Review | Digital Degrowth
Daire Ní Chnáimh •Digital technologies are part of every aspect of global capitalism, from militarism to fast fashion. Daire Ní Chnáimh highlights the need to include that perspective in left organising.
Microsoft sells AI tools to maximise oil extraction. Apple’s thirst for metals and minerals fuels war in the Democratic Republic of Congo. Whilst the refining of minerals and the production of technology causes vast pollution of rivers, there is also an uptick in diverting drinking water away from people, in order to cool down the thousands of data centres which operate across our heating planet.
‘Digital degrowth’ is the anticapitalist answer to the environmental destructiveness of technologies, particularly those under the sway of Big Tech. This new book by Michael Kwet is an informative and convincing intervention, written for a wide public with no assumed knowledge. The myriad ways in which the technology industries impact the planet is difficult to grasp, and as the author says, ‘we cannot collectively oppose something we do not collectively understand.’
How does technology fuel growth?

■ PROBLEMS
**a)** Name each company and each country mentioned in the review.
**b)** Extract the passage of the review between "Microsoft sells AI" and "our heating planet.", inclusive.

■ DATASET EXCERPT
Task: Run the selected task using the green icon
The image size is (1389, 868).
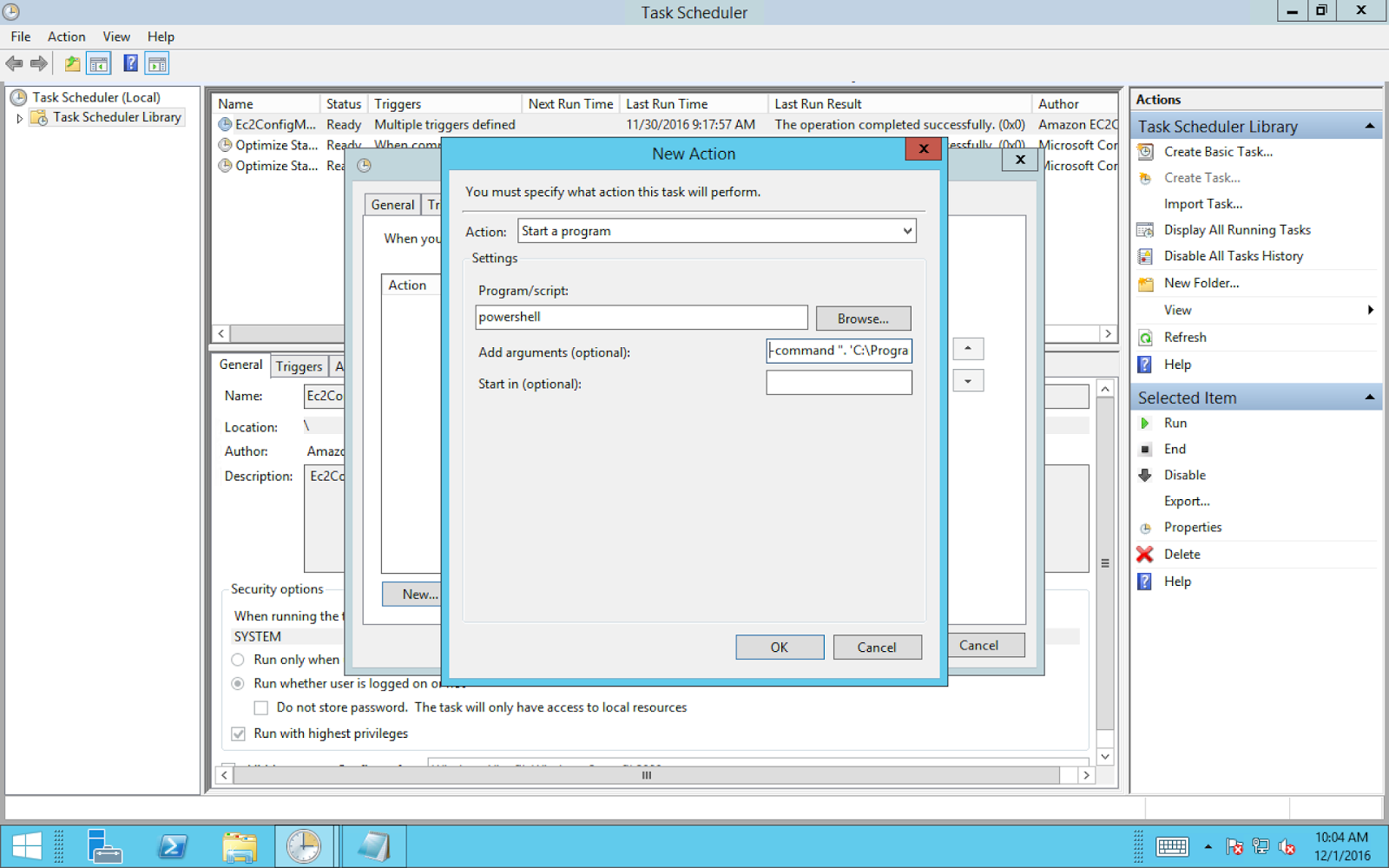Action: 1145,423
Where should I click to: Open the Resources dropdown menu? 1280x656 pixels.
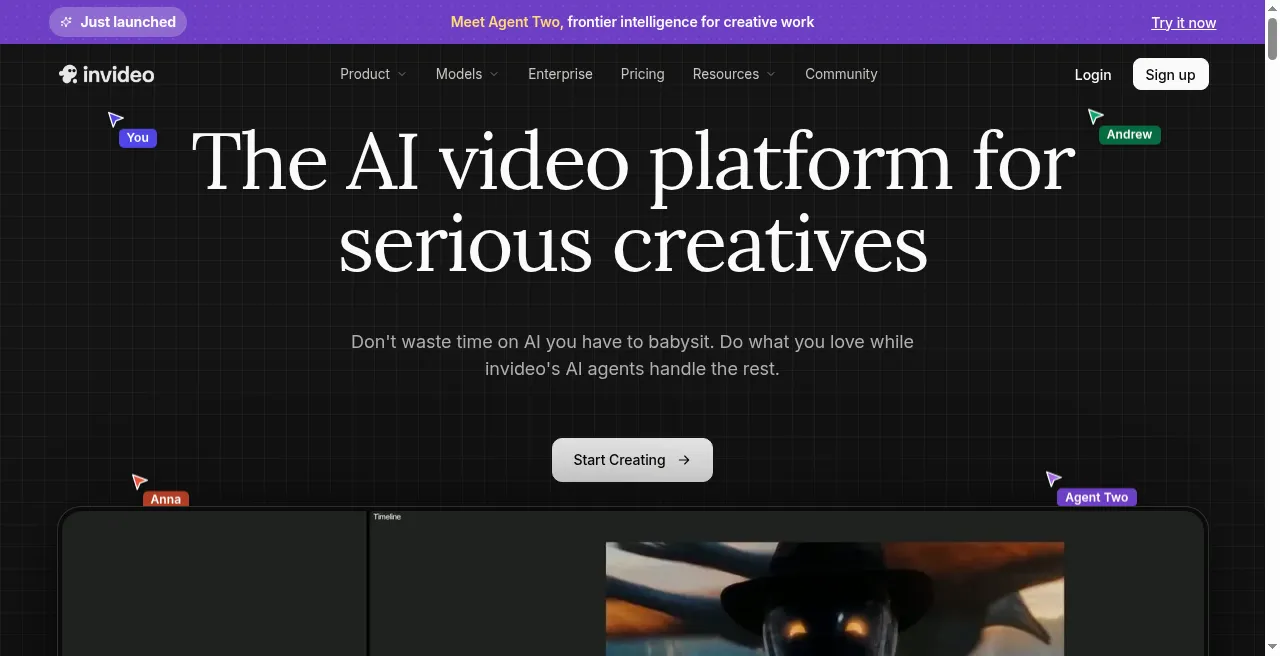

■ SOLUTION LIST
**a)** Microsoft, Apple, the Democratic Republic of Congo

**b)**
Microsoft sells AI tools to maximise oil extraction. Apple’s thirst for metals and minerals fuels war in the Democratic Republic of Congo. Whilst the refining of minerals and the production of technology causes vast pollution of rivers, there is also an uptick in diverting drinking water away from people, in order to cool down the thousands of data centres which operate across our heating planet.